• _EXERCISE DIRECTIONS_
Under this task are some entries; return every one of them exactly.

• _Collected data entries_
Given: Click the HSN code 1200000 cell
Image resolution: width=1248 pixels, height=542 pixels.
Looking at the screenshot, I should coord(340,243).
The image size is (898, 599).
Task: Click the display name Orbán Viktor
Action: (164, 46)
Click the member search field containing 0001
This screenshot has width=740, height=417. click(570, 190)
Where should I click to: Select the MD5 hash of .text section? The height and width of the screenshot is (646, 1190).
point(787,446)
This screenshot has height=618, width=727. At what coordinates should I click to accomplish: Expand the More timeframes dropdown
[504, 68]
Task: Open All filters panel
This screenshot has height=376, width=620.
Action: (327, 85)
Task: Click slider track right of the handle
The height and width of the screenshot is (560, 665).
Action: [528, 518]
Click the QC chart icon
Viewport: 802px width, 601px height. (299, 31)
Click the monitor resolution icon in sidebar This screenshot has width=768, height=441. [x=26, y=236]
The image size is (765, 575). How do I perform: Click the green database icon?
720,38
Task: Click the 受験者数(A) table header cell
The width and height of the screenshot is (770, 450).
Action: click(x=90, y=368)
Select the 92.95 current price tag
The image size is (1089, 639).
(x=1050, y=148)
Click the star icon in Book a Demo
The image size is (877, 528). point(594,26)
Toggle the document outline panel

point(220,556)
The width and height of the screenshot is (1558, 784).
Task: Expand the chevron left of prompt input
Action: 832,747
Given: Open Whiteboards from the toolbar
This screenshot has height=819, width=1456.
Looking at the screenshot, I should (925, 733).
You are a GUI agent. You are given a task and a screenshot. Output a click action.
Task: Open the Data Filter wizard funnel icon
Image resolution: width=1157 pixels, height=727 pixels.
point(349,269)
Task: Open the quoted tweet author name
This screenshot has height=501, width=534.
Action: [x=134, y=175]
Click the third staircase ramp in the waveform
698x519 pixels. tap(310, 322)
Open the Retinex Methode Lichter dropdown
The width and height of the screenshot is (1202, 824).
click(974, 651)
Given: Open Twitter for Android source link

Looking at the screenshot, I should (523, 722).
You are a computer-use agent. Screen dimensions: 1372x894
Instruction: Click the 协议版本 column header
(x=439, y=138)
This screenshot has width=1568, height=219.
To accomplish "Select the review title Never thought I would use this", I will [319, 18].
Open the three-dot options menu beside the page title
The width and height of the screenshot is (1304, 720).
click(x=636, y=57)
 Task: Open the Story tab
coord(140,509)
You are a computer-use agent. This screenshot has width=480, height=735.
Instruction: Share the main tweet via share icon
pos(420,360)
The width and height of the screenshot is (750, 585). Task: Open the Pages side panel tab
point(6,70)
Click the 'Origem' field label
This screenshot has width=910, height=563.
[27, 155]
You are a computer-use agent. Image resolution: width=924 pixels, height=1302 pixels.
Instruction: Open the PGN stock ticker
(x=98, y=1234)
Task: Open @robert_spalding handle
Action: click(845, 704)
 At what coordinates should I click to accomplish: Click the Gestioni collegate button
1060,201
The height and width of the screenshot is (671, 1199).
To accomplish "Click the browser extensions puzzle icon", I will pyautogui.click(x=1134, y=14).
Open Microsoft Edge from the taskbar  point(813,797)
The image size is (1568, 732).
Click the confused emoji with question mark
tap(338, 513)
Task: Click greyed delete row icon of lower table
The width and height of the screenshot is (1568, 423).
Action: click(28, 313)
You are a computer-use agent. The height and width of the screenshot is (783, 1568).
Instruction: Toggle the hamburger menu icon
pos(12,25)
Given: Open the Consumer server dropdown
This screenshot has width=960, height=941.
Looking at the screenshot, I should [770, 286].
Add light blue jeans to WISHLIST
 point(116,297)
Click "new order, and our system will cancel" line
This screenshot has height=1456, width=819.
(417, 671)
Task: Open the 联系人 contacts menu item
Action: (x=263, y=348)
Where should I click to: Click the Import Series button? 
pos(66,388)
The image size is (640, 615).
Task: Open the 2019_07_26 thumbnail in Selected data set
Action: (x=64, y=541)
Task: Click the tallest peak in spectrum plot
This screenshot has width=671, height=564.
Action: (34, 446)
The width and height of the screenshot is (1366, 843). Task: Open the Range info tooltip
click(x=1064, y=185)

• _YOUR SOLUTION_
Given: Click the HSN code 1200000 cell
Image resolution: width=1248 pixels, height=542 pixels.
Looking at the screenshot, I should coord(340,243).
The image size is (898, 599).
Task: Click the display name Orbán Viktor
Action: (164, 46)
Click the member search field containing 0001
This screenshot has width=740, height=417. click(570, 190)
Where should I click to: Select the MD5 hash of .text section? The height and width of the screenshot is (646, 1190).
point(787,446)
This screenshot has height=618, width=727. At what coordinates should I click to accomplish: Expand the More timeframes dropdown
[504, 68]
Task: Open All filters panel
This screenshot has height=376, width=620.
Action: (327, 85)
Task: Click slider track right of the handle
The height and width of the screenshot is (560, 665).
Action: [528, 518]
Click the QC chart icon
Viewport: 802px width, 601px height. (299, 31)
Click the monitor resolution icon in sidebar This screenshot has width=768, height=441. [x=26, y=236]
The image size is (765, 575). How do I perform: Click the green database icon?
720,38
Task: Click the 受験者数(A) table header cell
The width and height of the screenshot is (770, 450).
Action: click(x=90, y=368)
Select the 92.95 current price tag
The image size is (1089, 639).
(x=1050, y=148)
Click the star icon in Book a Demo
The image size is (877, 528). point(594,26)
Toggle the document outline panel

point(220,556)
The width and height of the screenshot is (1558, 784).
Task: Expand the chevron left of prompt input
Action: 832,747
Given: Open Whiteboards from the toolbar
This screenshot has height=819, width=1456.
Looking at the screenshot, I should (925, 733).
You are a GUI agent. You are given a task and a screenshot. Output a click action.
Task: Open the Data Filter wizard funnel icon
Image resolution: width=1157 pixels, height=727 pixels.
point(349,269)
Task: Open the quoted tweet author name
This screenshot has height=501, width=534.
Action: [x=134, y=175]
Click the third staircase ramp in the waveform
698x519 pixels. tap(310, 322)
Open the Retinex Methode Lichter dropdown
The width and height of the screenshot is (1202, 824).
click(974, 651)
Given: Open Twitter for Android source link

Looking at the screenshot, I should (523, 722).
You are a computer-use agent. Screen dimensions: 1372x894
Instruction: Click the 协议版本 column header
(x=439, y=138)
This screenshot has width=1568, height=219.
To accomplish "Select the review title Never thought I would use this", I will [319, 18].
Open the three-dot options menu beside the page title
The width and height of the screenshot is (1304, 720).
click(x=636, y=57)
 Task: Open the Story tab
coord(140,509)
You are a computer-use agent. This screenshot has width=480, height=735.
Instruction: Share the main tweet via share icon
pos(420,360)
The width and height of the screenshot is (750, 585). Task: Open the Pages side panel tab
point(6,70)
Click the 'Origem' field label
This screenshot has width=910, height=563.
[27, 155]
You are a computer-use agent. Image resolution: width=924 pixels, height=1302 pixels.
Instruction: Open the PGN stock ticker
(x=98, y=1234)
Task: Open @robert_spalding handle
Action: click(845, 704)
 At what coordinates should I click to accomplish: Click the Gestioni collegate button
1060,201
The height and width of the screenshot is (671, 1199).
To accomplish "Click the browser extensions puzzle icon", I will pyautogui.click(x=1134, y=14).
Open Microsoft Edge from the taskbar  point(813,797)
The image size is (1568, 732).
Click the confused emoji with question mark
tap(338, 513)
Task: Click greyed delete row icon of lower table
The width and height of the screenshot is (1568, 423).
Action: click(28, 313)
You are a computer-use agent. The height and width of the screenshot is (783, 1568).
Instruction: Toggle the hamburger menu icon
pos(12,25)
Given: Open the Consumer server dropdown
This screenshot has width=960, height=941.
Looking at the screenshot, I should [770, 286].
Add light blue jeans to WISHLIST
 point(116,297)
Click "new order, and our system will cancel" line
This screenshot has height=1456, width=819.
(417, 671)
Task: Open the 联系人 contacts menu item
Action: (x=263, y=348)
Where should I click to: Click the Import Series button? 
pos(66,388)
The image size is (640, 615).
Task: Open the 2019_07_26 thumbnail in Selected data set
Action: (x=64, y=541)
Task: Click the tallest peak in spectrum plot
This screenshot has width=671, height=564.
Action: (34, 446)
The width and height of the screenshot is (1366, 843). Task: Open the Range info tooltip
click(x=1064, y=185)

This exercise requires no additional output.